T21F-07
Distinct Thermal and Metasomatic Characteristics of Mantle Lithosphere Beneath Two Proterozoic Terranes Bordering the Kaapvaal Craton of Southern Africa

Tuesday, 15 December 2015: 09:40
304 (Moscone South)
Philip E Janney and Ellwin T. Shiimi, University of Cape Town, Cape Town, South Africa
Abstract:
There is a first order contrast in compositional and thermal properties between cold and infertile Archean cratonic mantle and younger, warmer and more fertile Proterozoic lithosphere, but it has also become apparent that coherent thermal and compositional differences exist between adjacent Proterozoic terranes, even in regions that have been stable for over 1 Ga. We report new thermobarometry and in-situ trace element data for garnet peridotite xenoliths from several late Cretaceous (100-70 Ma) kimberlite localities in the western Namaqua-Natal Belt (NNB) and Rehoboth Province (RP), which bound the Archean Kaapvaal craton to the west and south, respectively. The localities include some for which no data have been reported previously. Re-depletion model ages from Os isotopes indicate that the lithosphere beneath the NNB and RP is mainly Early Proterozoic (Pearson et al., Chem. Geol., 2004; Janney et al. J. Petrol., 2010) and there is no evidence from xenolith modal proportions for significant differences in average fertility between lithospheric terranes. Equilibration pressures for garnet peridotites from both terranes fall in a similar range (2 to 5 GPa). However, peridotites from the RP typically have P and T values that fall on or very close to the Kaapvaal cratonic geotherm (apart from a group of peridotites from the Gibeon kimberlites with pressures > 4 GPa that follow an adiabatic gradient; e.g. Franz et al., J. Geol., 1996) whereas peridotites from the western NNB have temperatures roughly 100°C warmer than the cratonic geotherm over the whole depth range. Peridotites from the 140 Ma Melton Wold kimberlite, also in the western NNB, lack these warmer temperatures and suggest that warming was contemporaneous with Late Cretaceous kimberlite magmatism. Metasomatic enrichment in incompatible elements (consistent with interaction with kimberlitic melts) is more pronounced in NNB as compared to RP peridotites.
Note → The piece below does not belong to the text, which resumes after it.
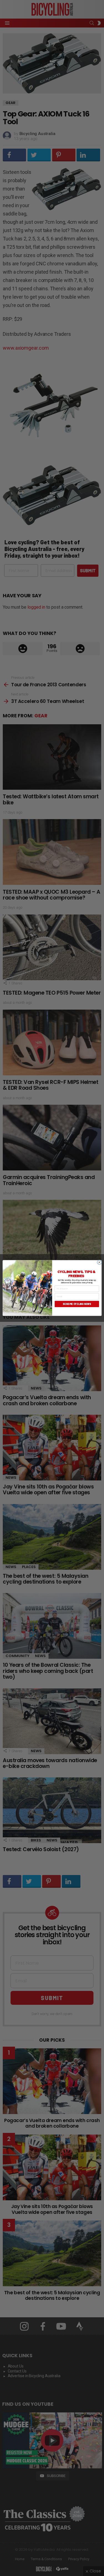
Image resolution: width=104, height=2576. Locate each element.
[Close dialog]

The association of higher temperatures with a greater extent of metasomatic interaction in the NNB peridotites suggests that the two phenomena are related and may indicate pervasive thermal resetting of the NNB mantle lithosphere concurrent with Late Cretaceous kimberlite magmatism, whereas the RP appears to have largely escaped this, except for local infiltration of the lithosphere at depth.